Ma le leggi chi le fa in Italia?
La prima sezione civile della corte di Cassazione ha respinto il ricorso del procuratore generale e ha confermato la sentenza di secondo grado che aveva consentito l’adozione di una minore da parte della compagna della madre, che convive con lei da tempo. Si trattava, nel merito, di stabilire se si configura “un conflitto di interessi tra il genitore biologico e il minore”: la corte ha stabilito che questo conflitto non può essere stabilito “in astratto” ma deve essere “accertato in modo concreto dal giudice”. La corte ha applicato la legge sulle adozioni del 1983, senza fare cenno alla nuova normativa sulle unioni civili, e ha insistito sul fatto che in questi casi si delibera caso per caso, nel prevalente interesse del minore. E’ con questi argomenti che è stato respinto il ricorso del Procuratore generale Giovanni Salvi, che lo aveva motivato sostenendo che “in assenza di una espressa disciplina normativa è infatti necessario raggiungere un’interpretazione univoca della norma, che superi gli attuali contrasti di giurisprudenza e assicuri a tutti eguale trattamento”. Si tratta di una richiesta che, in sostanza, chiede ai giudici di sostituirsi al legislatore emanando norme, invece che applicare le leggi esistenti. Da questo punto di vista la decisione della Corte, che insiste invece nell’esame caso per caso, appare più equilibrata. Non spetta alla magistratura stabilire se la stepchild adoption deve diventare un diritto per tutte le coppie omosessuali o se deve essere negato a tutte. Naturalmente si può discutere il merito della questione, ma non è vero, non almeno in questo caso, che, come dice Roberto Calderoli, “quello che non è riuscita a fare la maggioranza in Parlamento lo hanno fatto i giudici”, così come è altrettanto unilaterale e infondata la lettura analoga di Monica Cirinnà quando dice che “la Cassazione stabilisce finalmente quanto abbiamo sostenuto e purtroppo dovuto stralciare dal testo sulle unioni civili”.

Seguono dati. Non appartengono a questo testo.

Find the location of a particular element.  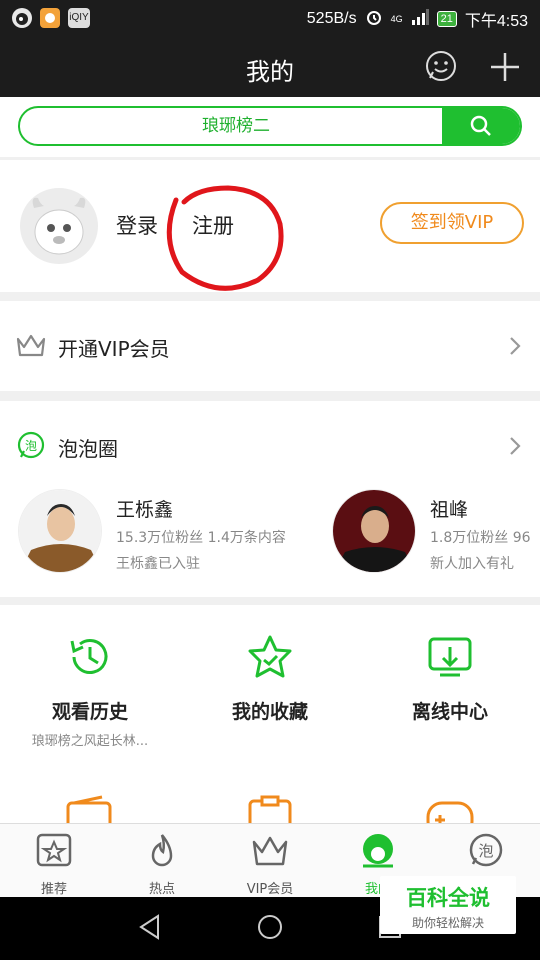

profile-card: 登录 注册 签到领VIP is located at coordinates (270, 226).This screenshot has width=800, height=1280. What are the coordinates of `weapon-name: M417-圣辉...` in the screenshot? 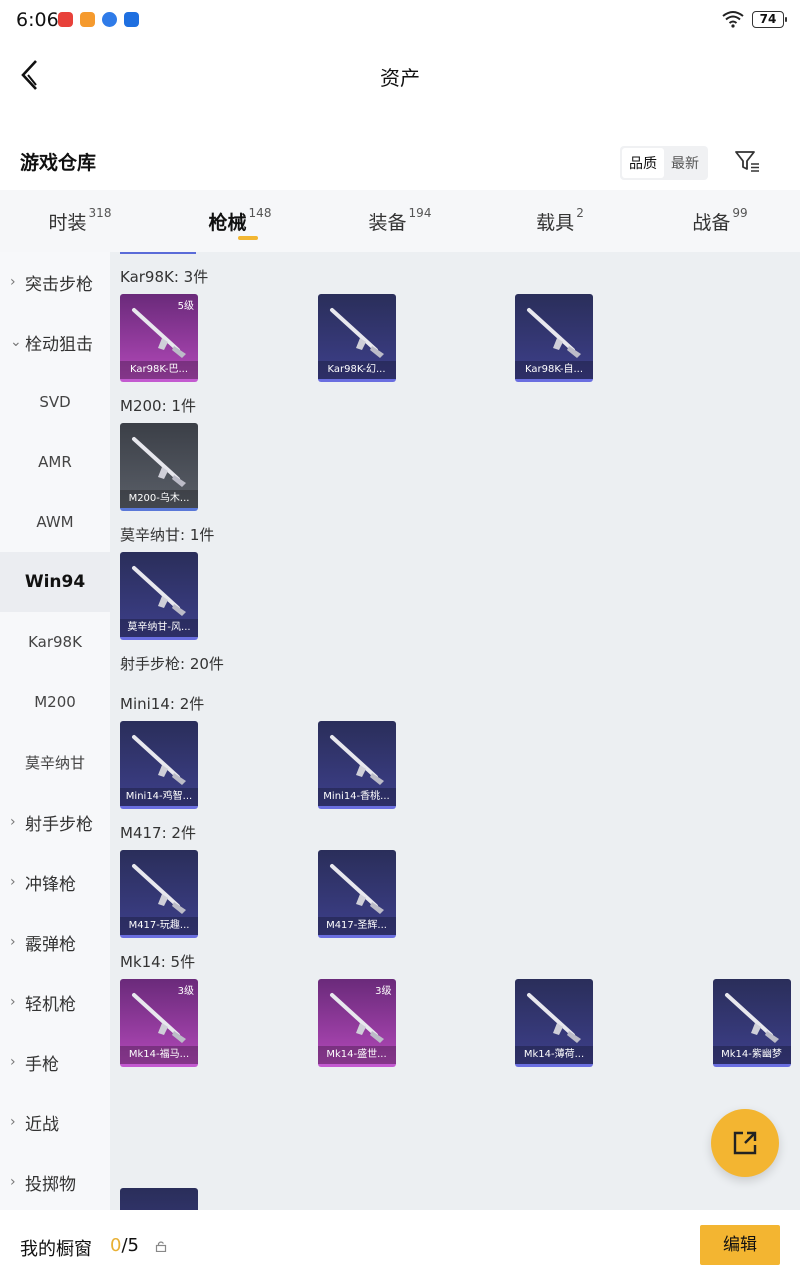 It's located at (356, 926).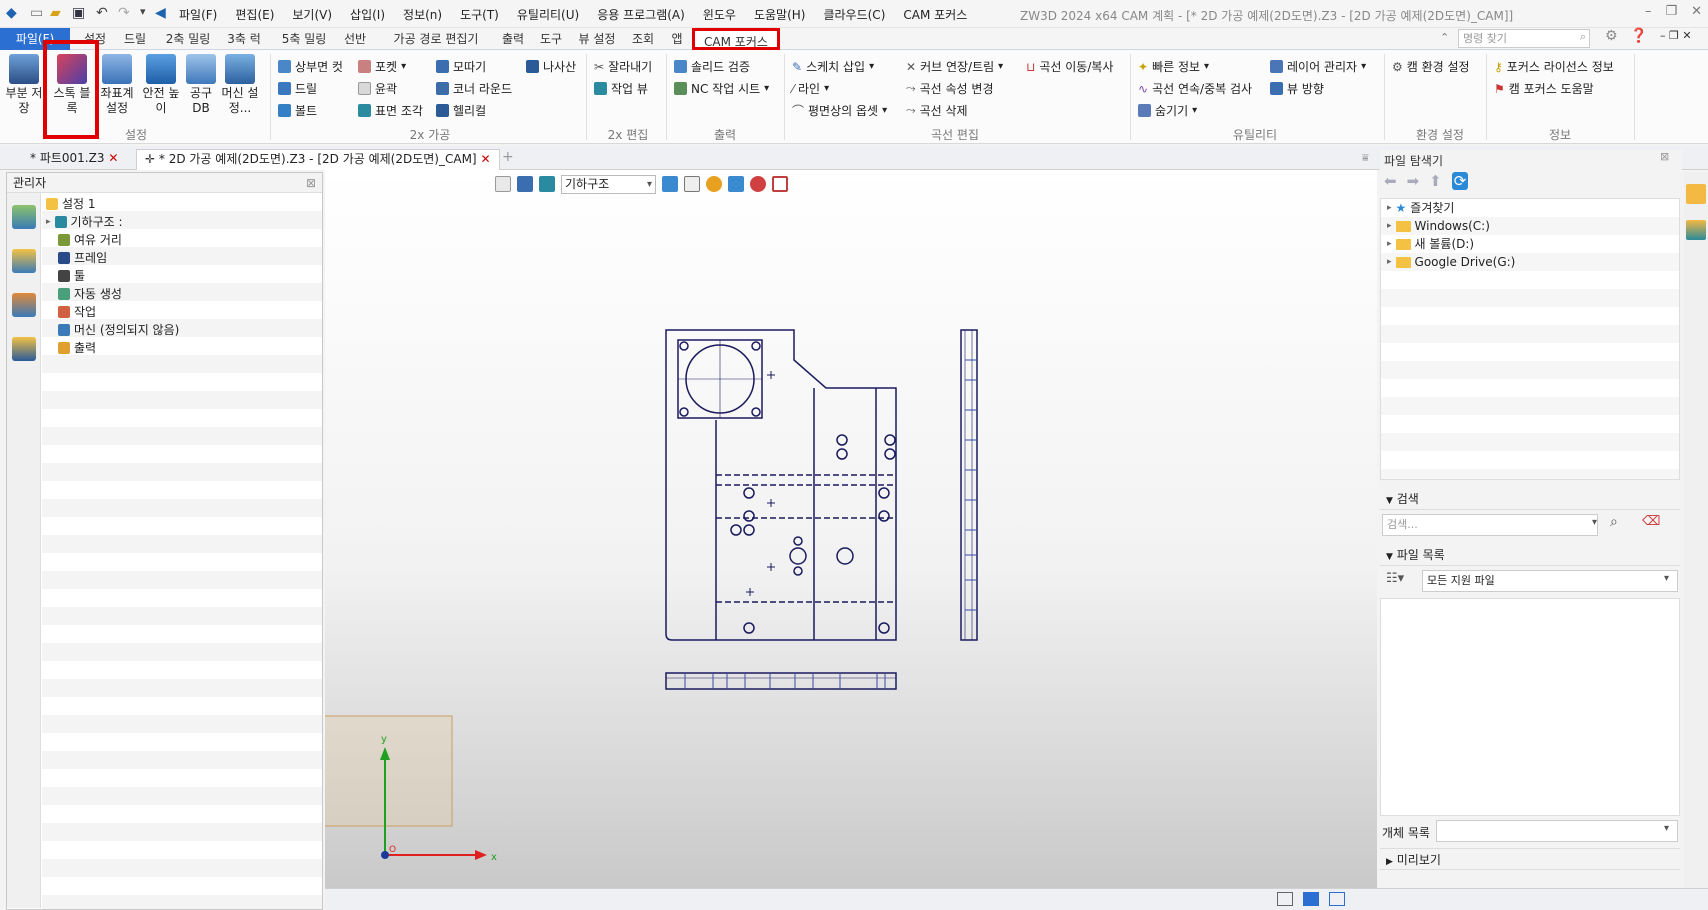 Image resolution: width=1708 pixels, height=910 pixels. I want to click on command-search-input: 명령 찾기, so click(1524, 38).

Nel testo originario steso da Cirinnà l’adozione da parte del partner era automatica, il che escludeva che ci fosse un esame di merito per accertare se questo era nell’interesse del minore. Si trattava di un espediente che avrebbe peraltro scavalcato di fatto il divieto di utero in affitto, e su questo la cassazione non ha affatto confermato le pretese della Cirinnà. La bambina, seppure nata attraverso la fecondazione eterologa (che era vietata dalla legge sulla procreazione assistita ma che era già stata riammessa dalla Corte costituzionale con una sentenza assai discussa e discutibile) ha una madre naturale che convive stabilmente con un’altra persona. I giudici hanno stabilito che, in quel caso specifico, tale rapporto non nuoce al benessere e psicofisico della bambina. Non hanno affermato un principio generale ma non c’è dubbio che la legge Cirinnà, per come è concepita, gioca proprio su questo punto: far completare ai giudici quello che il legislatore non ha avuto la forza di fare.